(The task) Exactly as written, please set down all of the entries again, with no pictures.

(The input)
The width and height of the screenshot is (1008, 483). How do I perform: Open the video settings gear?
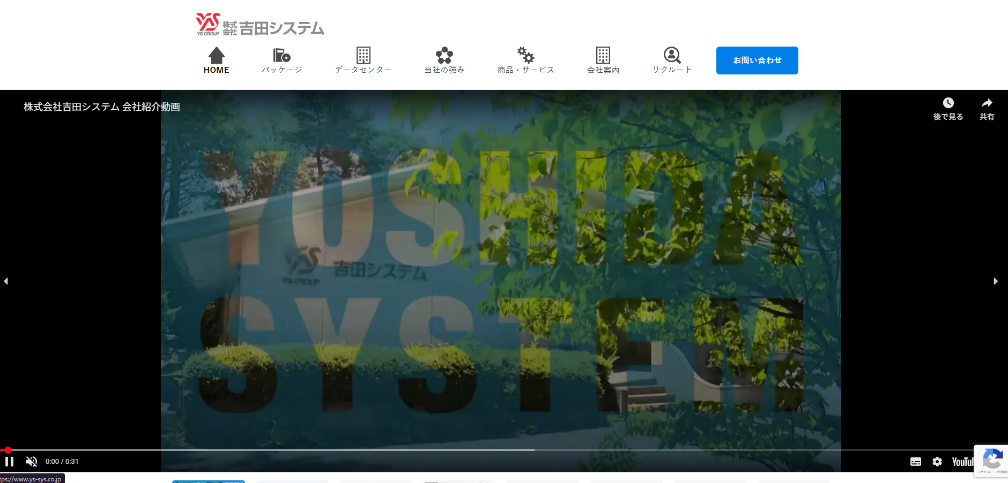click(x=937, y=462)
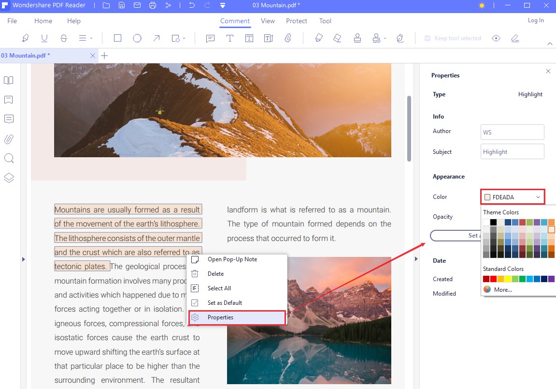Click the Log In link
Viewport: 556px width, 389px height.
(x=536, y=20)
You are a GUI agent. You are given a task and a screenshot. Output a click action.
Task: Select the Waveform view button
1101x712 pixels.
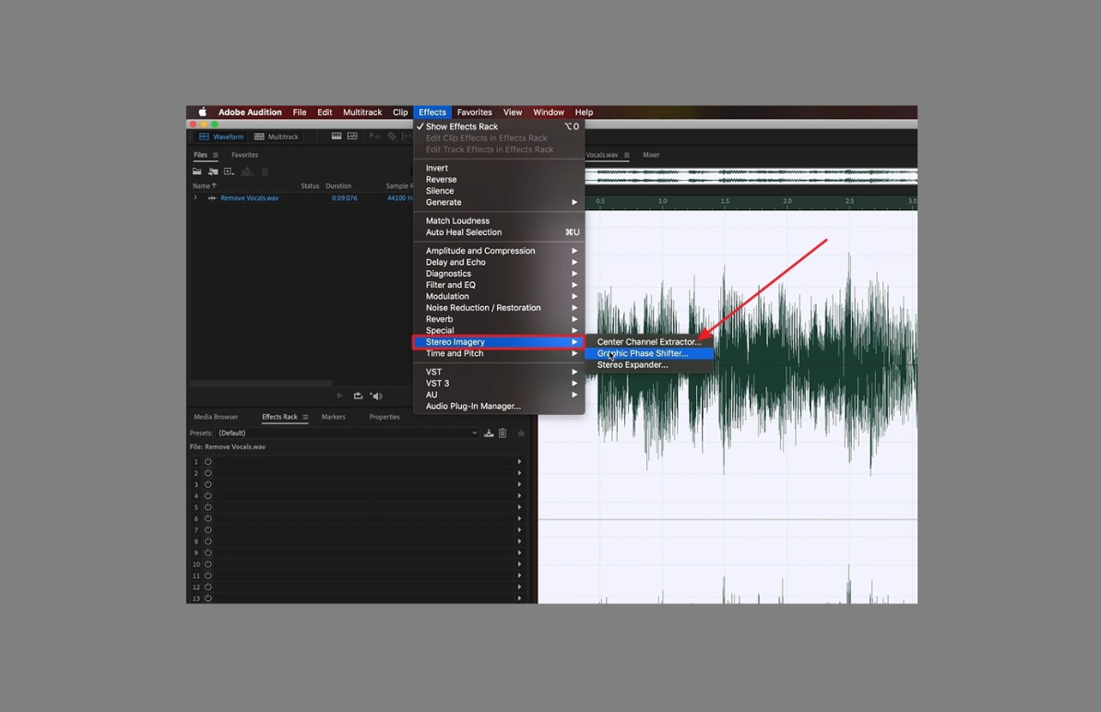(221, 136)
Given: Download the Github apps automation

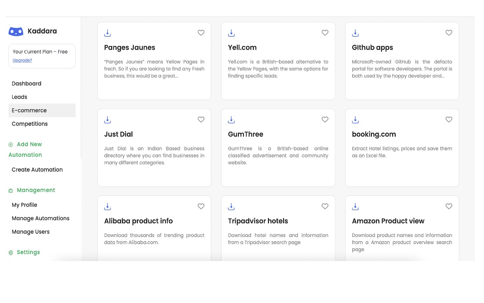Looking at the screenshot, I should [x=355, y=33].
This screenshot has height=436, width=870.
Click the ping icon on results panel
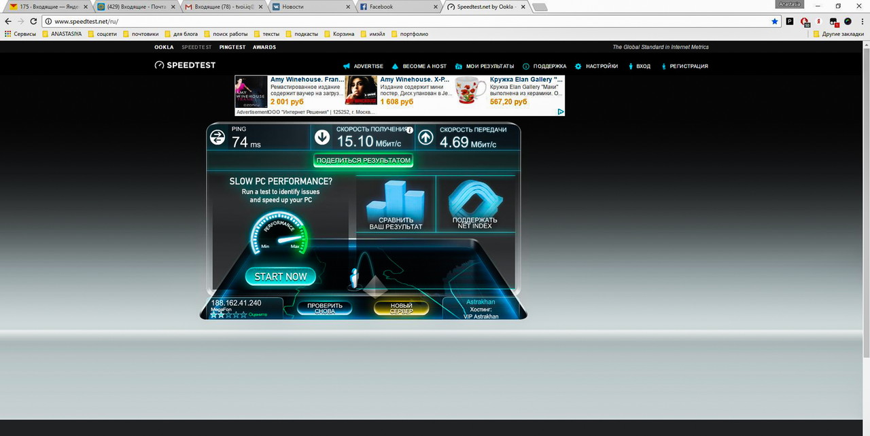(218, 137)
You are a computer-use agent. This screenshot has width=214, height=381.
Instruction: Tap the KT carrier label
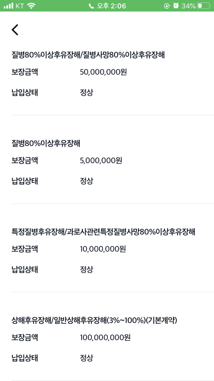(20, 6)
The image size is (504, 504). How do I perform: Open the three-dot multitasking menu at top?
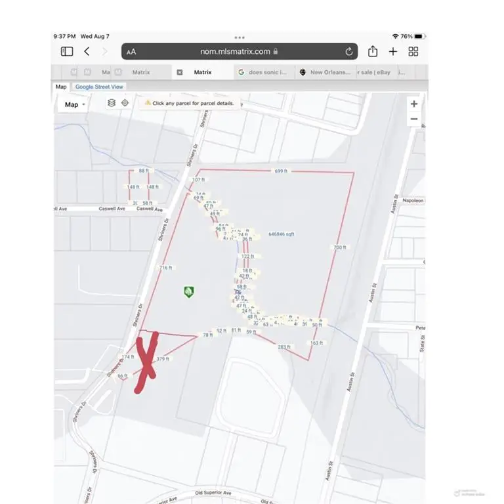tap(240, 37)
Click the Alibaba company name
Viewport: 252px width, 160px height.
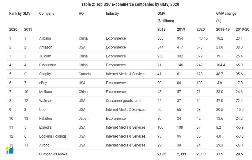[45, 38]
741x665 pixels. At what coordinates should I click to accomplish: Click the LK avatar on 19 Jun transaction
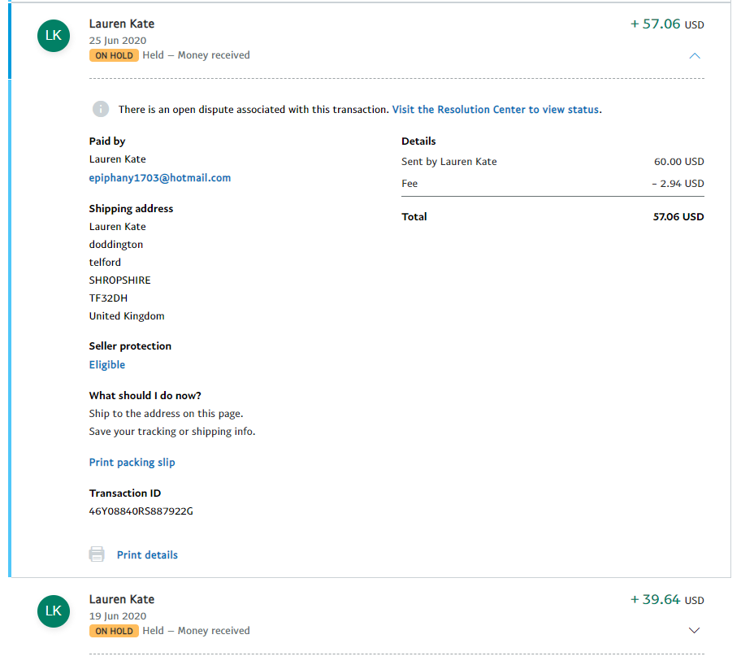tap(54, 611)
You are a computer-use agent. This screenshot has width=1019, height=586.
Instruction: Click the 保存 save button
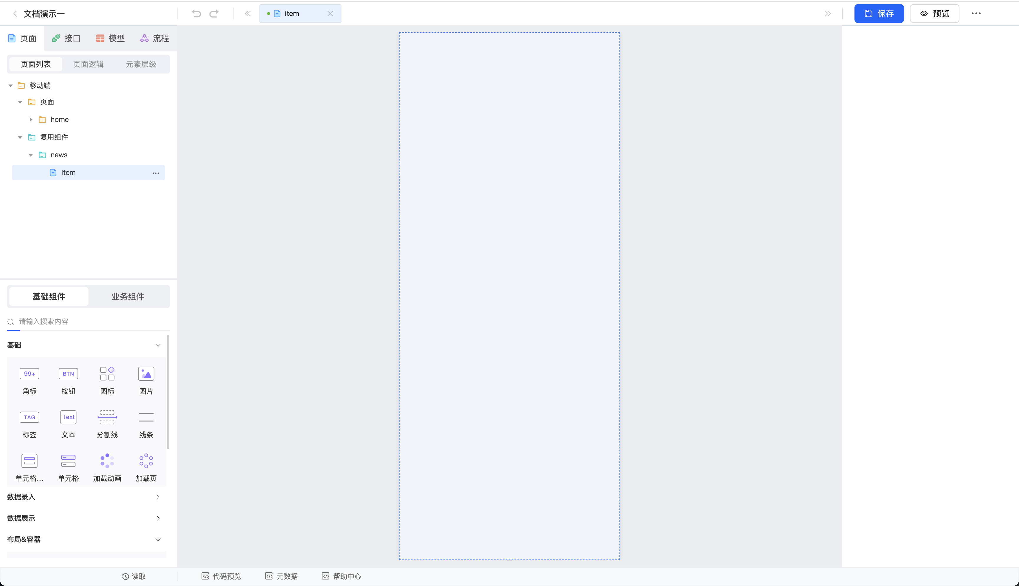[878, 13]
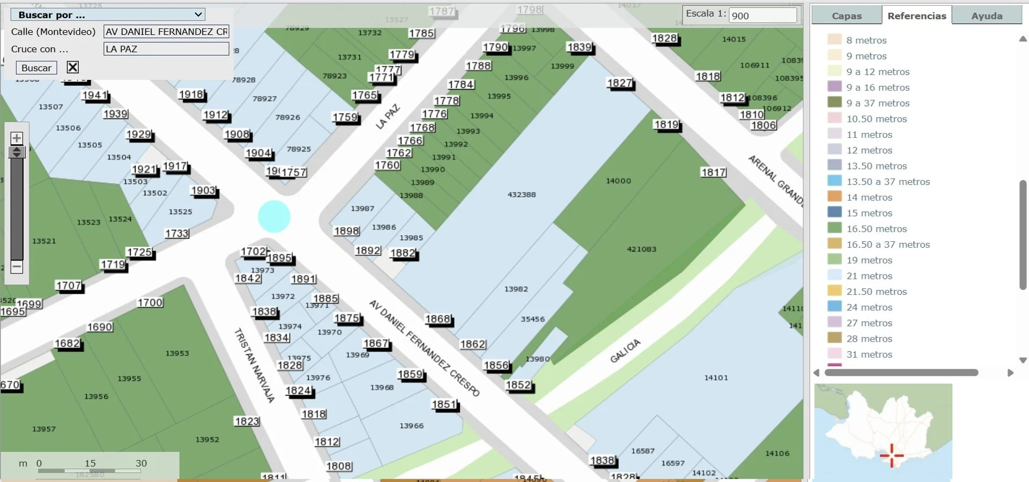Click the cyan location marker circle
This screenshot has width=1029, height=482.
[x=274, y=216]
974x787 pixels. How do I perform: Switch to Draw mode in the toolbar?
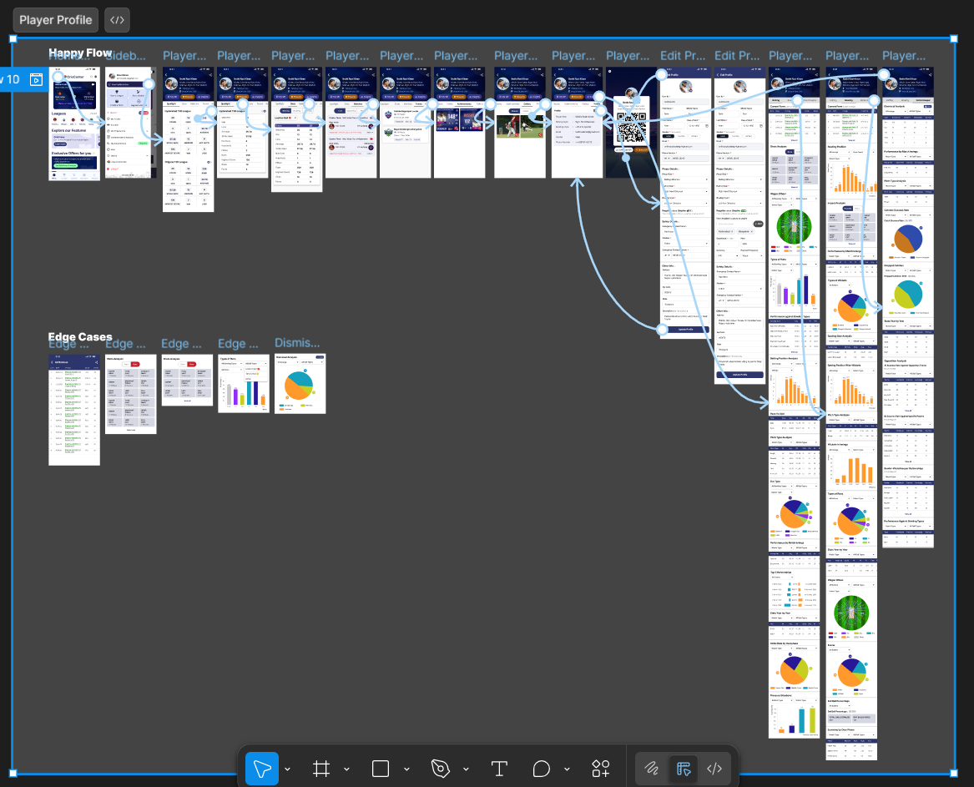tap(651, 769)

(Answer below)
The width and height of the screenshot is (1008, 483). How do I perform: Open the video settings gear?
click(x=937, y=462)
Click the Log In link
Viewport: 556px width, 389px height.
(x=536, y=20)
You are a GUI agent. You are given a task and a screenshot. Output a click action.
Task: Select the Waveform view button
1101x712 pixels.
(221, 136)
Given: Download the Github apps automation

Looking at the screenshot, I should [x=355, y=33].
This screenshot has height=436, width=870.
Click the ping icon on results panel
(218, 137)
You are a computer-use agent. This screenshot has width=214, height=381.
Instruction: Tap the KT carrier label
(20, 6)
The image size is (504, 504). How do I perform: Open the three-dot multitasking menu at top?
tap(240, 37)
Click the Alibaba company name
Viewport: 252px width, 160px height.
[45, 38]
741x665 pixels. At what coordinates should I click to accomplish: Click the LK avatar on 19 Jun transaction
tap(54, 611)
You are a computer-use agent. This screenshot has width=1019, height=586.
Instruction: Click the 保存 save button
[878, 13]
Click the cyan location marker circle
This screenshot has width=1029, height=482.
[x=274, y=216]
974x787 pixels. How do I perform: Switch to Draw mode in the toolbar?
tap(651, 769)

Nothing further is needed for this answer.